Eine Insulinpumpe ist ein medizinisches Gerät zur Insulinpumpentherapie (engl. continuous subcutaneous insulin infusion, abgekürzt CSII). Bei der Pumpentherapie wird das Insulinpräparat nicht mehr mittels Spritze oder Insulin-Pen mehrmals am Tag subkutan injiziert, sondern von einer kleinen, programmierbaren Pumpe über einen Katheter und eine Injektionsnadel (Infusionsset) in den Körper geleitet. Die Pumpe wird dauerhaft am Körper getragen, kann aber unter bestimmten Voraussetzungen auch für mehrere Stunden abgelegt werden. Zu diesem Zweck lässt sich der Katheter von der Pumpe abkoppeln und verschließen. Im Vordergrund dieser Therapieform stehen Typ-1-Diabetiker, in seltenen Fällen erhalten auch Typ-2-Diabetiker oder Frauen mit einem Gestationsdiabetes eine Insulinpumpe.

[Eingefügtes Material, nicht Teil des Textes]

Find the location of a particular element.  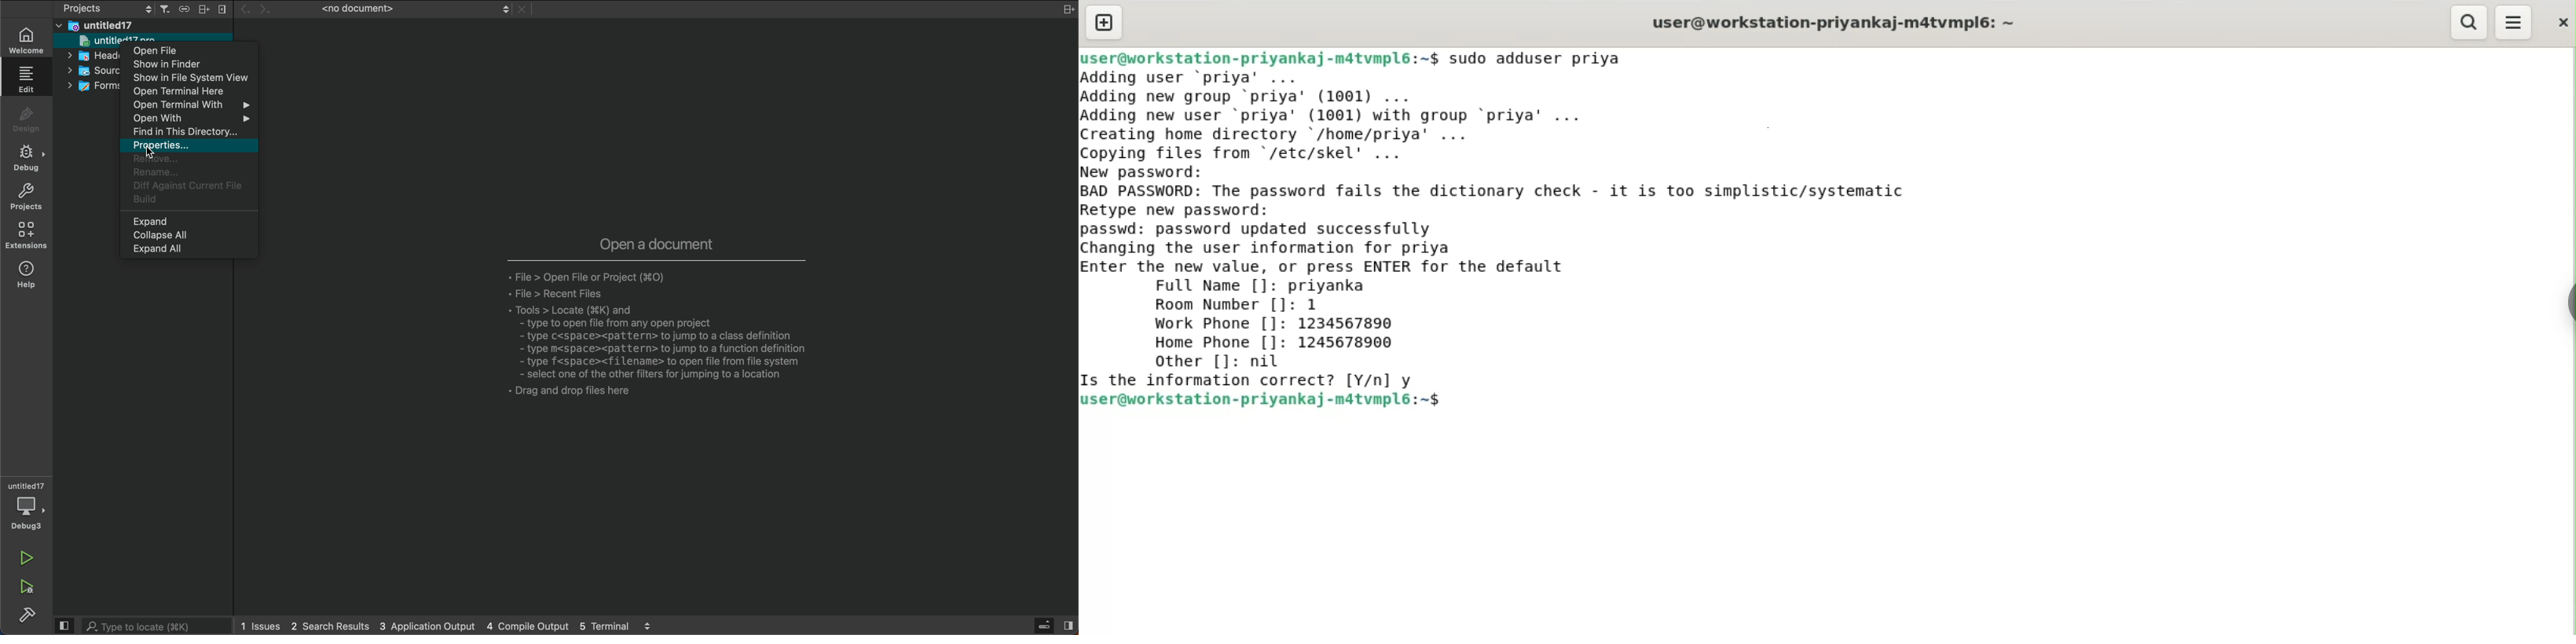

run is located at coordinates (25, 555).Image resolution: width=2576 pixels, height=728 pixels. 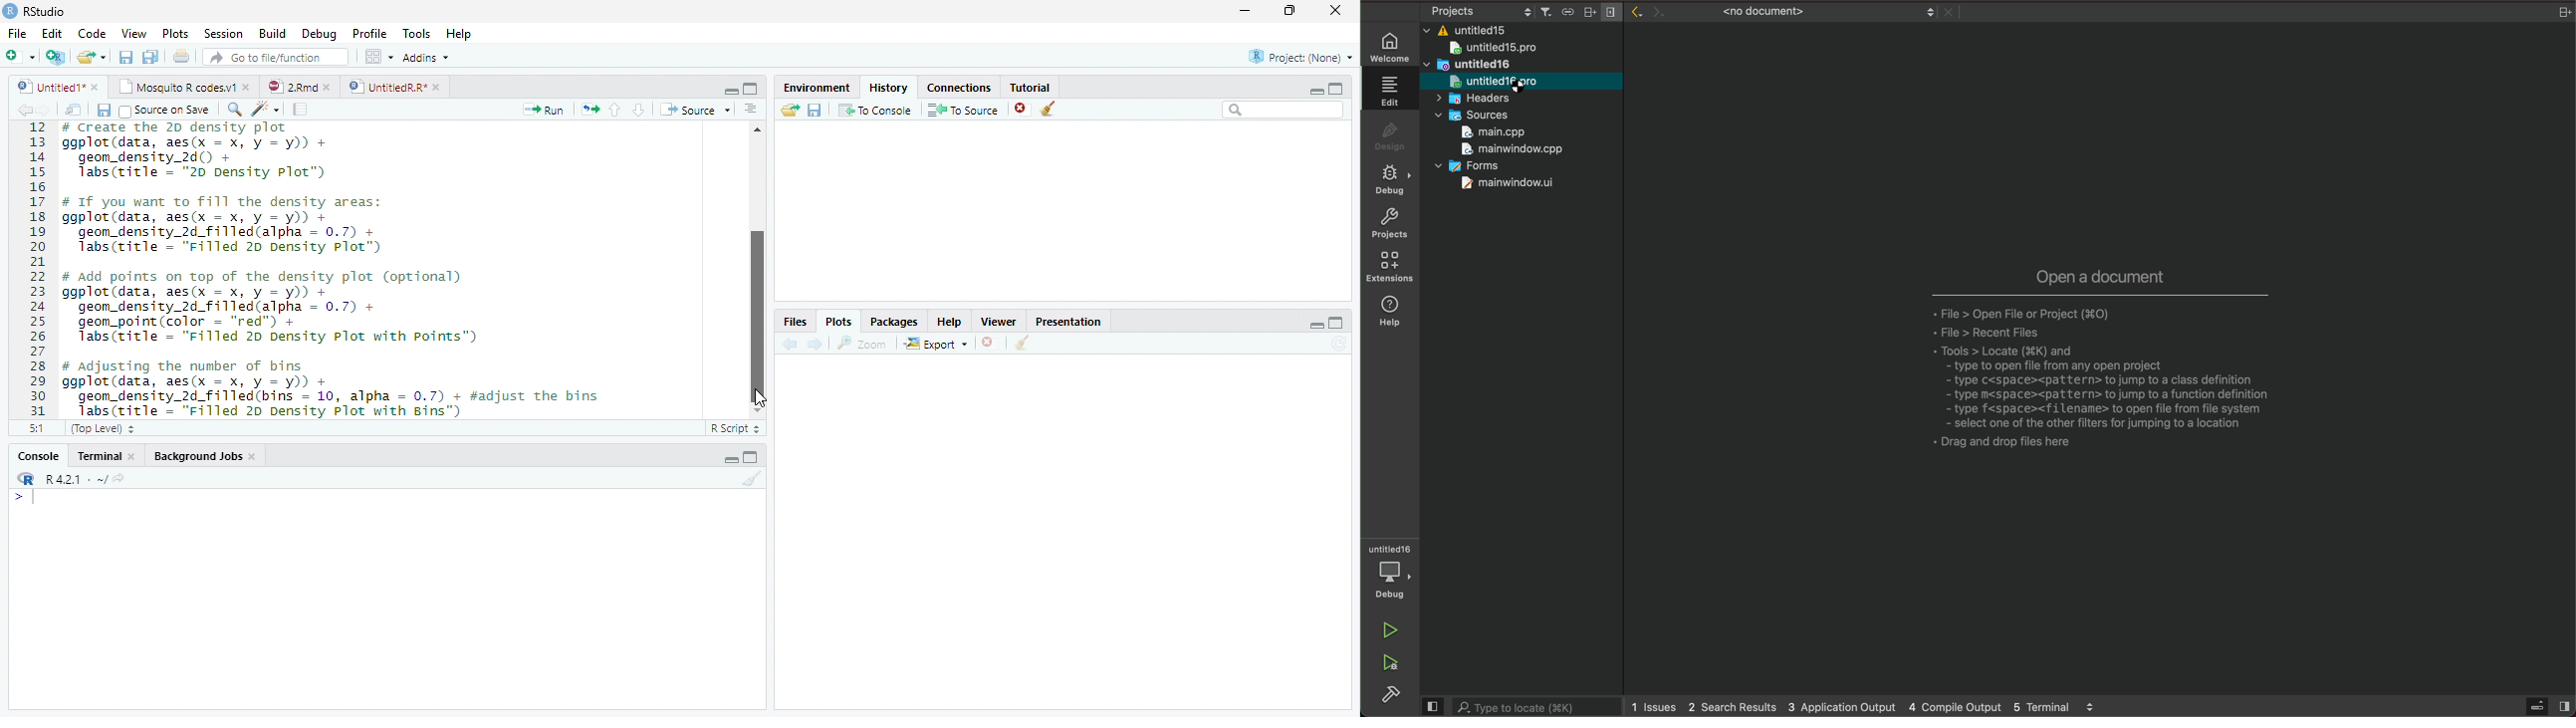 What do you see at coordinates (888, 88) in the screenshot?
I see `History` at bounding box center [888, 88].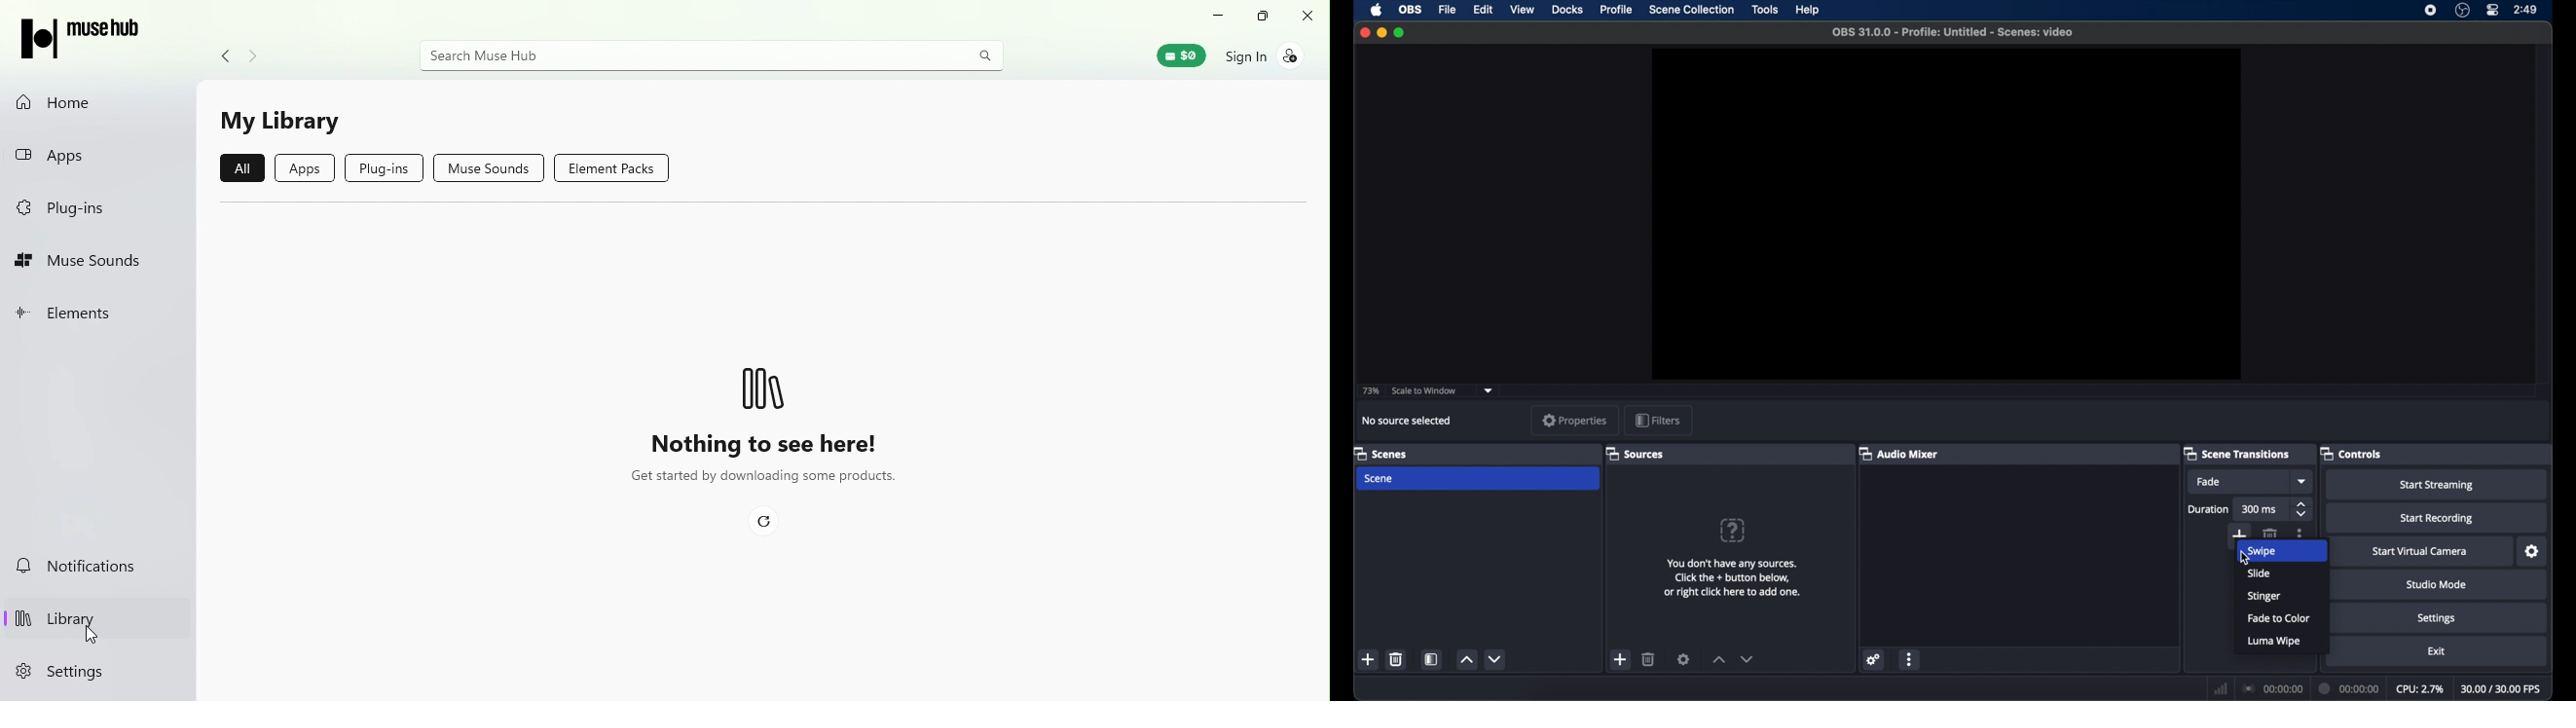 The image size is (2576, 728). Describe the element at coordinates (1380, 454) in the screenshot. I see `scenes` at that location.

In Deutschland tragen im Jahr 2011 geschätzte 55.000 Diabetiker eine Insulinpumpe, seit einigen Jahren entsteht hier ein Insulinpumpenregister. In der Schweiz und Österreich werden 10-20 % der Typ-1-Diabetiker mittels einer Insulinpumpentherapie behandelt.[1]

Wirkprinzip

Das Prinzip ist ähnlich wie bei der intensivierten konventionellen (Insulin-)Therapie (ICT): es gibt eine Basalrate, die den Grundbedarf an Insulin deckt, und individuelle Boli, die für Mahlzeiten und Wertekorrekturen zuständig sind. Das Konzept nennt sich daraus ableitend Basis-Bolus-Prinzip.

In der Pumpe befindet sich ein Reservoir mit immer nur einer Insulinart, entweder mit einem Normalinsulin oder einem schnellwirkenden Analoginsulin. Je nach Pumpenmodell wird als Reservoir entweder ein kleines zylindrisches Gefäß verwendet, das selbst mit Hilfe eines Kolbens (ähnlich einer Spritze) mit Insulin befüllt wird, oder es wird eine fertige Insulinampulle genutzt, wie sie ähnlich in Insulin-Pens zum Einsatz kommt. Ein Reservoir enthält zwischen 1,5 und 3 ml U100(100 I.E.) Insulin, was 150 bis 300 Insulineinheiten entspricht.

Die Pumpentherapie stellt eine alternative Therapie zur ICT-Insulintherapie für Typ-1-Diabetiker dar, da sowohl die Basalrate als auch die mahlzeitenbezogenen und Korrekturdosierungen im Gegensatz zur ICT gesteuert werden können.

Bei der ICT wird ein- bis dreimal täglich ein NPH-Insulin oder ein- bis zweimal täglich ein lang wirksames Analoginsulin mit einem Insulin-Pen injiziert. Der Basalinsulinbedarf ist deshalb schwer zu berechnen, da diese Insuline je nach applizierter Insulinmenge einen Wirkungshöhepunkt nach ca. 6-8 Stunden erreichen, dann flacht die Wirkung wieder ab. Die Hauptwirkzeit umfasst etwa 12 Stunden, die Gesamtwirkungsdauer je nach Verzögerungsinsulin bis zu ca. 24 Stunden. Eine Insulinpumpe dagegen gibt in kleinen, gleichmäßigen Abständen das schnell wirkende Insulin ab (ca. alle 3 Minuten), um eine gleichmäßige Wirkung zu erreichen. Man kann in die Pumpen die Basalrate pro Stunde und bei neueren Modellen auch pro halbe Stunde programmieren. Die Pumpentherapie ist heute vielfach zu einer Routinetherapie des Typ-1-Diabetes geworden.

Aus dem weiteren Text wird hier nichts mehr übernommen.